What to produce ::
Retype the material from its first line through the line containing "pyautogui.click(x=1155, y=352)", character for character, and leave the pictures out.

Extracted records ::
==========
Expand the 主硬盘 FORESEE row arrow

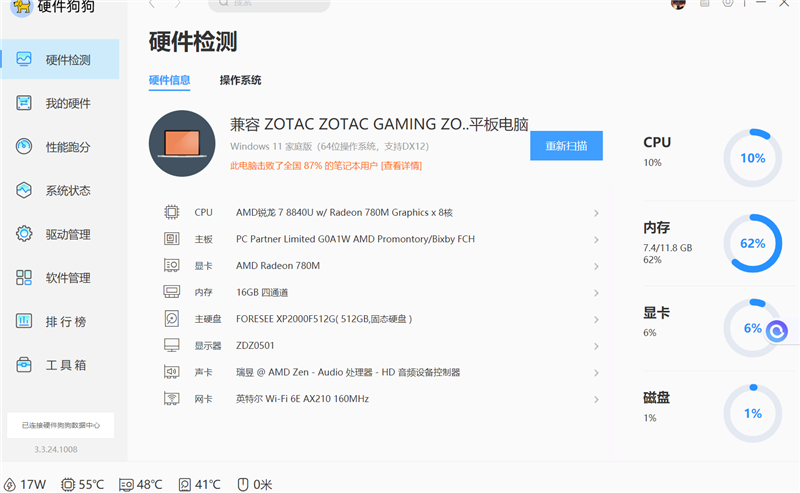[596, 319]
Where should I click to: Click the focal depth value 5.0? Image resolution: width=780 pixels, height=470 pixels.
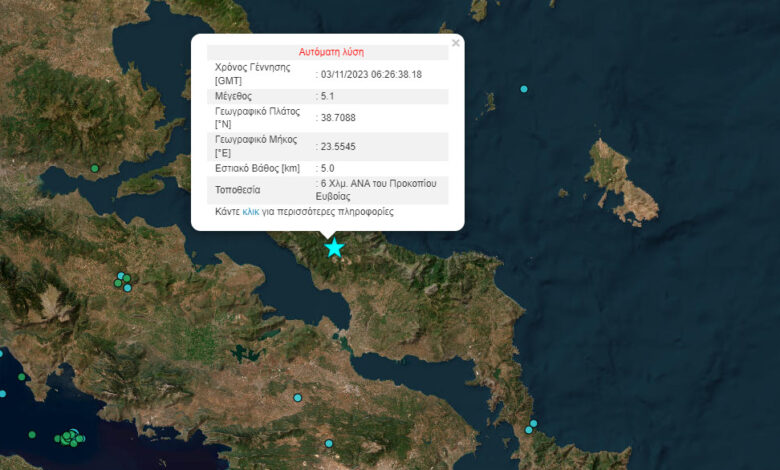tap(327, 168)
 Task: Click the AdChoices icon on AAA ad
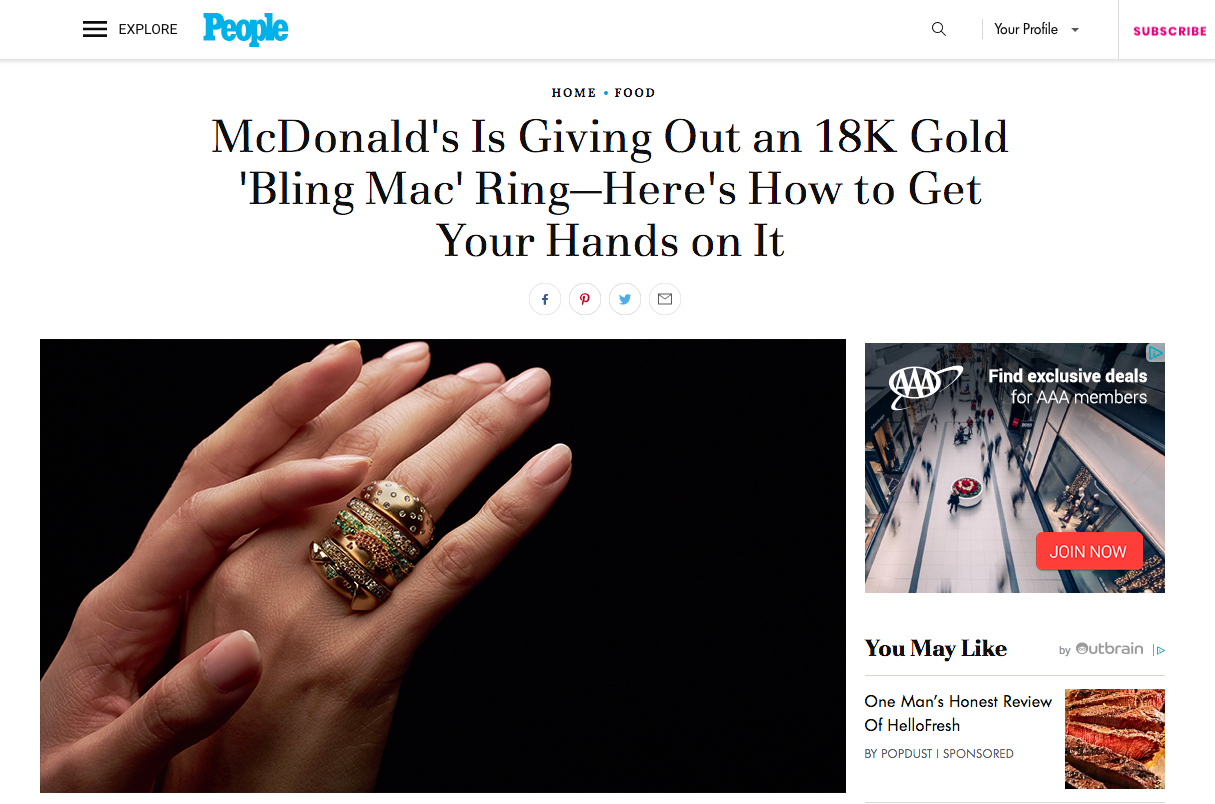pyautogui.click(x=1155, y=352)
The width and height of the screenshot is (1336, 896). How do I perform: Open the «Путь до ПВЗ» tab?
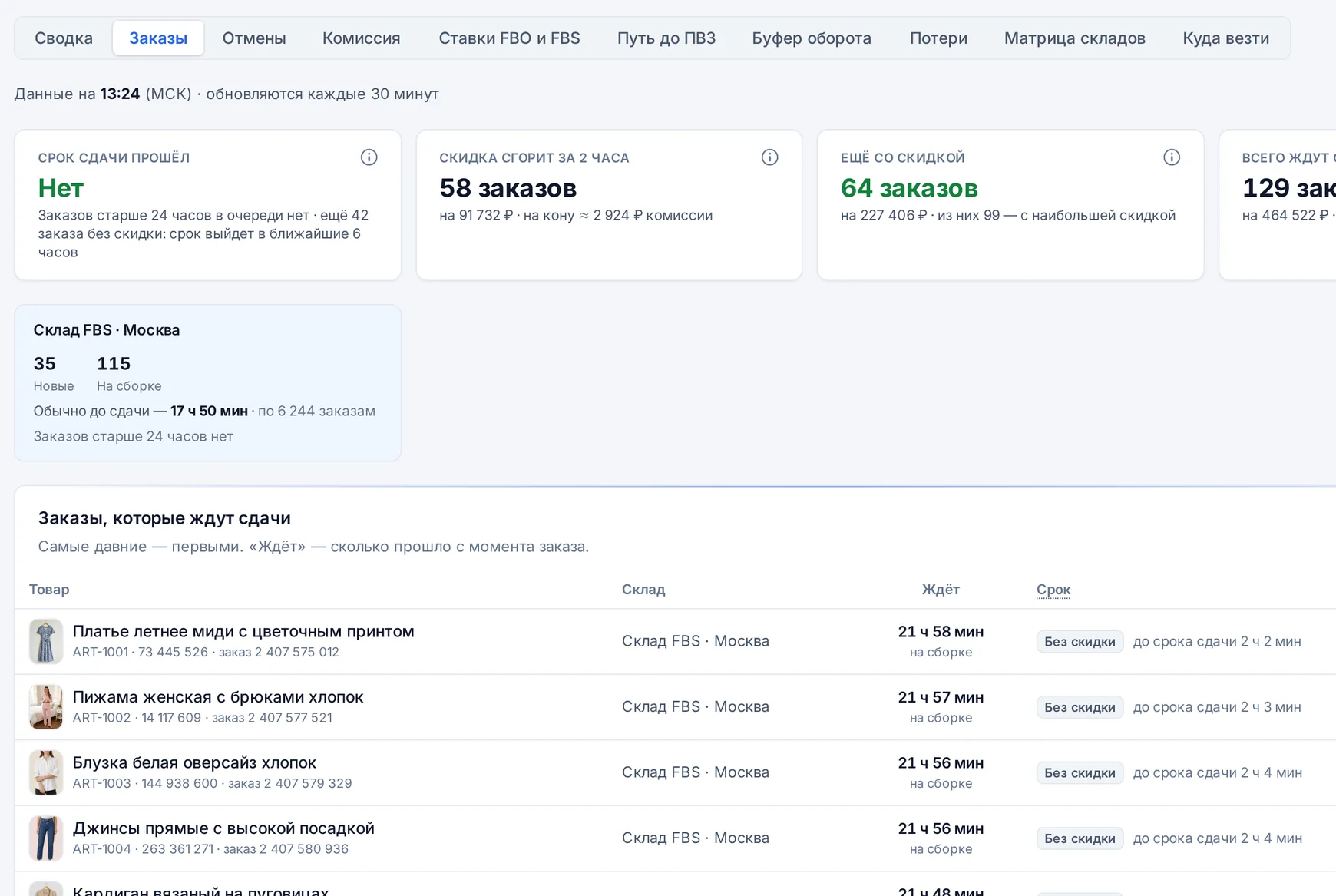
==========
The reply ::
Expand the 主硬盘 FORESEE row arrow

[596, 319]
Where should I click to: Click the focal depth value 5.0? Image resolution: width=780 pixels, height=470 pixels.
tap(327, 168)
 Task: Click the AdChoices icon on AAA ad
pyautogui.click(x=1155, y=352)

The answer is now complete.